Agricultural Research Service

Research Project: INTEGRATED MANAGEMENT OF LAND AND WATER RESOURCES FOR ENVIRONMENTAL AND ECONOMIC SUSTAINABILITY IN THE NORTHEAST U.S.

Location: Pasture Systems & Watershed Management Research

Title: Application of manure to no-till soils: Phosphorus losses by sub-surface and surface pathways

Authors
item Kleinman, Peter
item Sharpley, Andrew - UNIV OF ARKANSAS
item Saporito, Louis
item Buda, Anthony
item Bryant, Ray

Submitted to: Nutrient Cycling in Agroecosystems
Publication Type: Peer Reviewed Journal
Publication Acceptance Date: December 2, 2008
Publication Date: December 24, 2009
Citation: Kleinman, P.J., Sharpley, A.N., Saporito, L.S., Buda, A.R., Bryant, R.B. 2009. Application of manure to no-till soils: Phosphorus losses by sub-surface and surface pathways. Nutrient Cycling in Agroecosystems. 84:215-227. Available: http://www.springerlink.com/content/ll431535j5563388/fulltext.html

Interpretive Summary: The expansion of no-till management has created a dilemma with regard to manure management as surface application of manure to no-till soils can exacerbate environmental losses of nutrients. This study examined trade-offs in conventional no-till and conservation tillage approaches to manure management by quantifying phosphorus losses in surface runoff and subsurface flow under the two strategies. Results of the study point to benefits in using conservation tillage to incorporate manure where phosphorus leaching losses are of concern. These benefits are lost at sites where surface runoff of phosphorus is a concern, with little difference over the near term between no-till and conservation tillage approaches.

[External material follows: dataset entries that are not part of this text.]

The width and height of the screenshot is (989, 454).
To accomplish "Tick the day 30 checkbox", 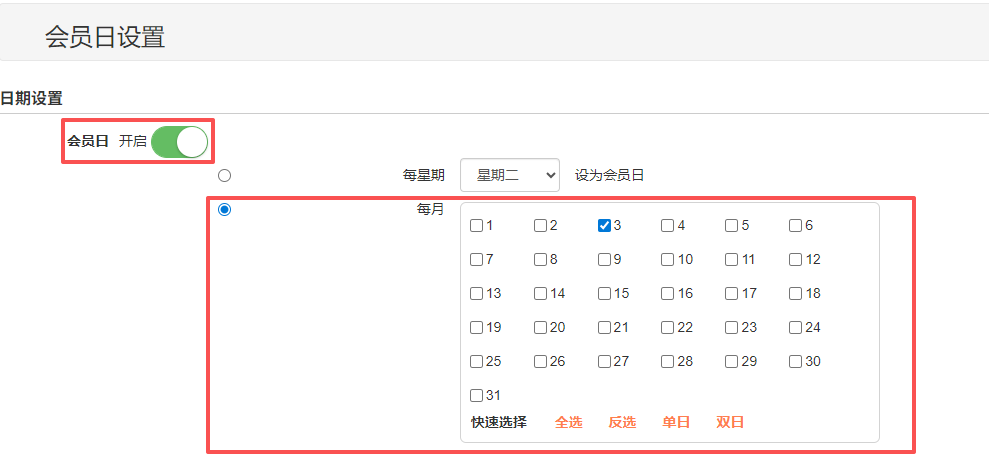I will 795,362.
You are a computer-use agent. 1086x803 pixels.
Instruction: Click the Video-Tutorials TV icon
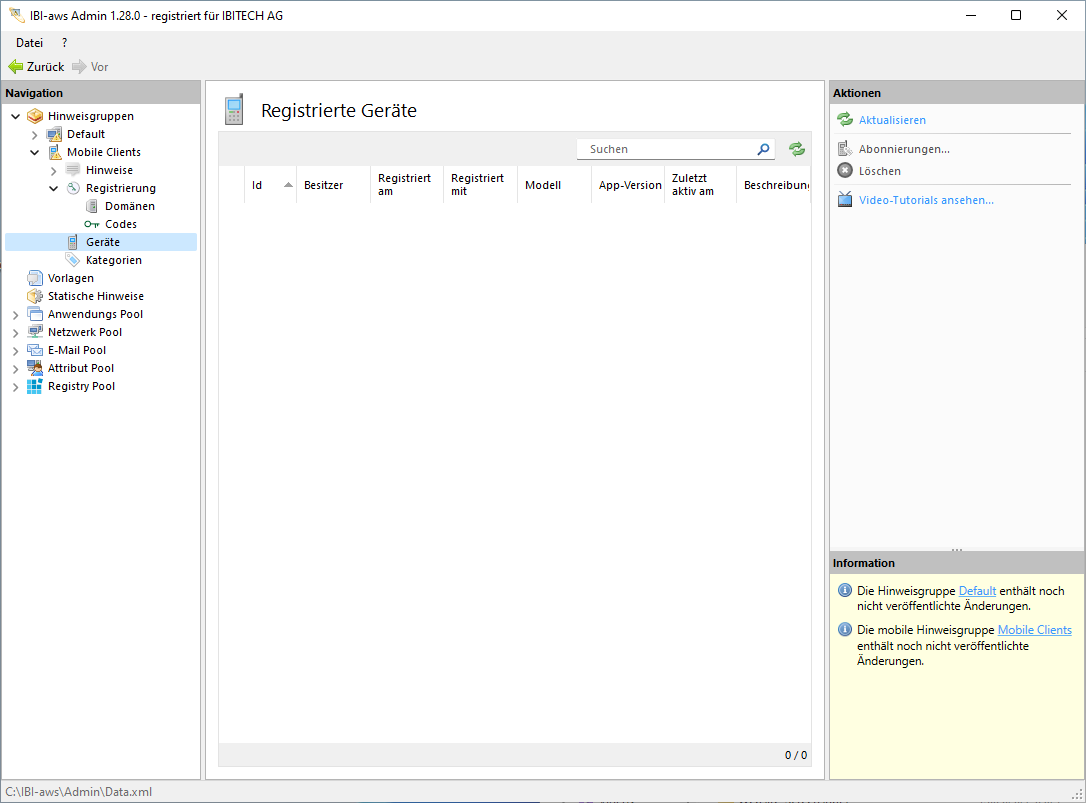pos(845,200)
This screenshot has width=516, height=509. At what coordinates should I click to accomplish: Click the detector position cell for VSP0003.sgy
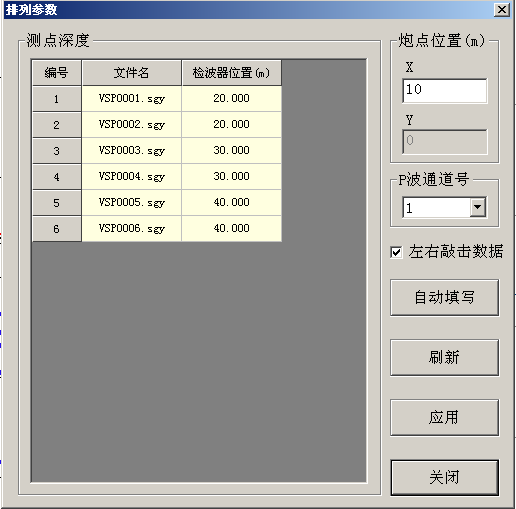tap(232, 151)
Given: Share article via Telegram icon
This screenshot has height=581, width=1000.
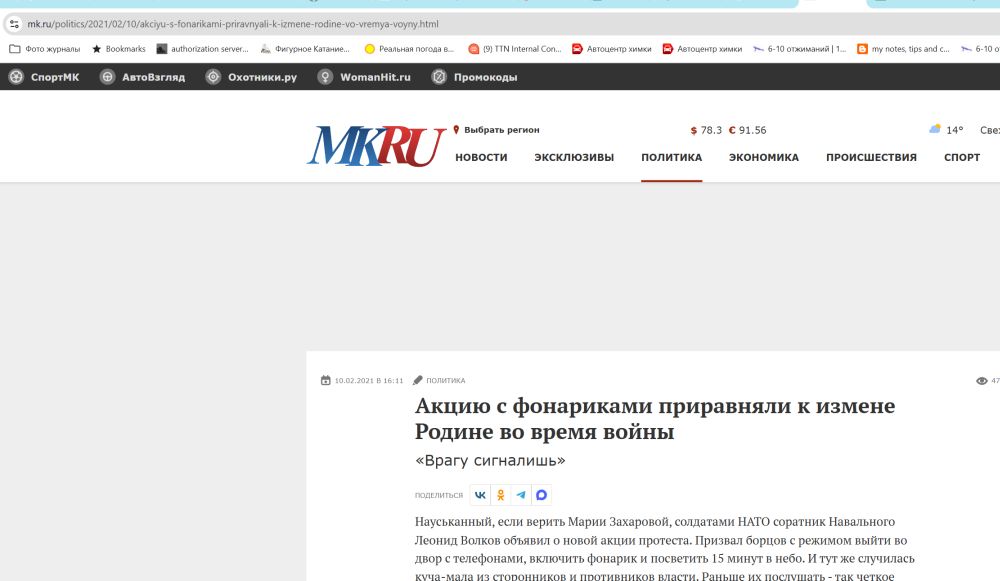Looking at the screenshot, I should tap(521, 495).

Technical Abstract: Concern over the acceleration of eutrophication by agricultural runoff has focused attention on manure management in no-till. We evaluated losses of phosphorus (P) in sub-surface and surface flow as a function of dairy manure application to no-till soils on a dairy farm in north-central Pennsylvania. Monitoring of a spring near fields receiving dairy manure revealed that over 36 months dissolved reactive P (DRP) concentrations increased by roughly four fold after manure was broadcast to field soils. A leaching study conducted with 30-cm diameter x 30-cm deep intact cores of two contrasting field soils confirmed leaching losses of manure P of 0.26 kg/ha over seven weeks in which columns were irrigated weekly with 2-cm water, comparable to natural rainfall averages. Simulating incorporation of manure by tillage significantly lowered P losses in leachate relative to broadcast application, presumably due to the destruction of preferential flow pathways with tillage. The sandy loam soil transmitted more manure P than did the clay loam soil, although differences in leached P between soils were not as great as those affected by application method. Rainfall simulations (7.5 cm/h) on 1 x 2-m runoff plots established on the two soils revealed that in the period of time shortly after manure was applied, P losses in surface runoff did not differ by application method but did differ by soil. However, mechanisms of P transport in surface runoff were different, with 87% of total P (TP) derived from DRP from broadcast manure compared with 24% from incorporated manure. Results of this study confirm the near-term benefits of incorporating manure by tillage to groundwater quality, but suggest that for surface water quality, avoiding soils prone to runoff is more important. Thus, this study highlights the trade-offs in water quality related to manure management in no-till systems, as well as the marked variability in P transport potential that exists within a single field.